To enhance transparency, all Australian jurisdictions should require lobbyists to disclose each and every lobbying contact, as well as require ministers, senior ministerial advisers and senior public servants to provide monthly disclosure of their diaries.
3. Enhancing enforcement
Finally, compliance and enforcement remain key to a successful system of lobbying regulation. The Guardian has reported poor enforcement efforts by Australian regulators, where not a single lobbyist has been punished for breaching the rules from 2013-2018 federally, or in Victoria, Western Australia, Queensland, and South Australia.
In 2018, the Commonwealth Auditor-General found that the Prime Minister’s Department, which then oversaw the federal lobbyist register, had not suspended or removed the registration of a single lobbyist since 2013, despite identifying at least 11 possible breaches. The Secretary of the Prime Minister’s Department responded that they considered their role to be merely administrative, rather than regulatory.
This points to the need for an independent regulator administering a legislative scheme, rather than the responsibility residing within a government department that does not have sufficient independence from the core executive.
To enhance enforcement, a more systematic monitoring and compliance regime could also be implemented through a program of proactive audit investigations. For instance, in the United States, the Government Accountability Office conducts annual reviews of lobbyists’ compliance with disclosure requirements.
As part of the impetus to improve the declining public faith in democracy and political institutions in Australia, governments should seek to regulate the strong influence of vested interests and influence peddlers that can drown out other less well-resourced and well-connected voices within a democracy.

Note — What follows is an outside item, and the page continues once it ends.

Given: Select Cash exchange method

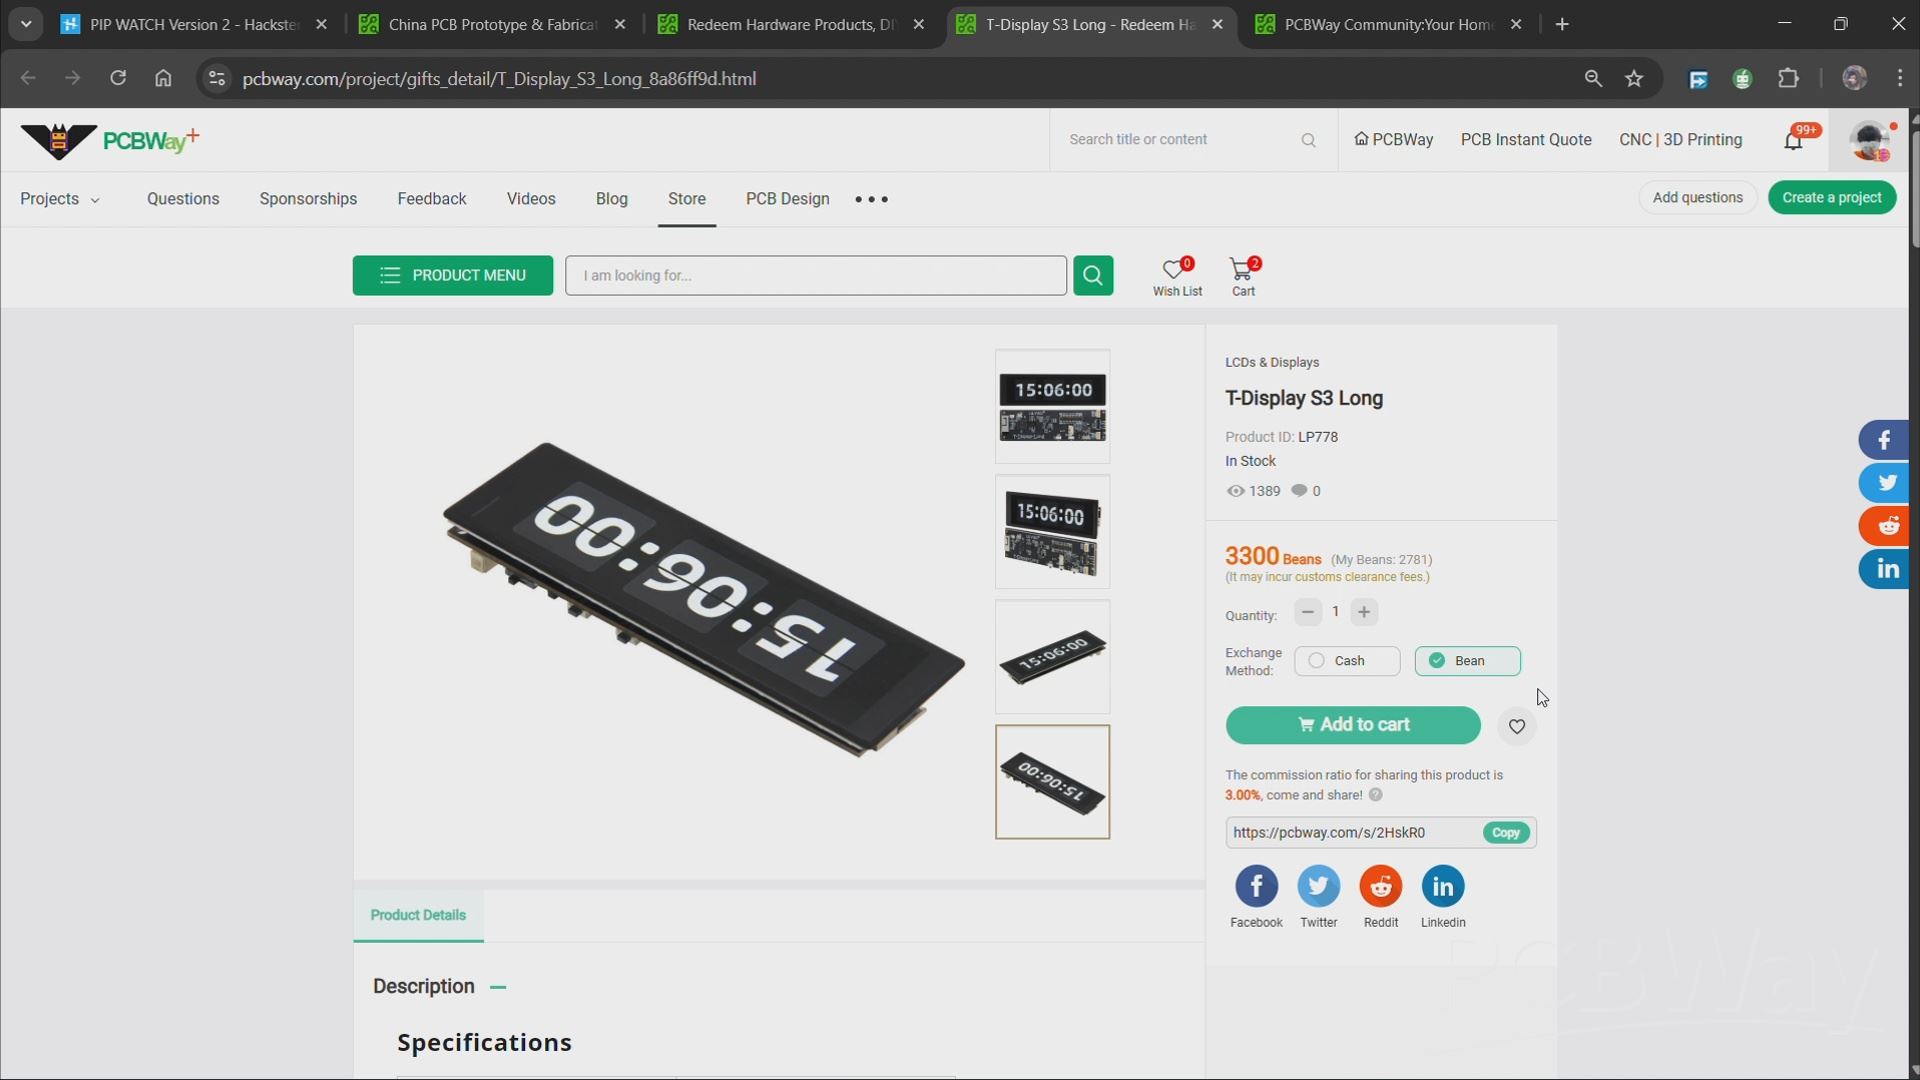Looking at the screenshot, I should 1346,661.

Reform of lobbying regulation in Australia to enhance the scope of its coverage and the level of disclosure of lobbying activity, will shine the light of transparency in an area currently hidden in the shadows. It will reduce the risk of corruption by lobbyists and public officials, and ultimately promote the democratic norms of political equality and fairness.
Dr Yee-Fui Ng is an Associate Professor in the Faculty of Law at Monash University, and the Deputy Director of the Australian Centre for Justice Innovation.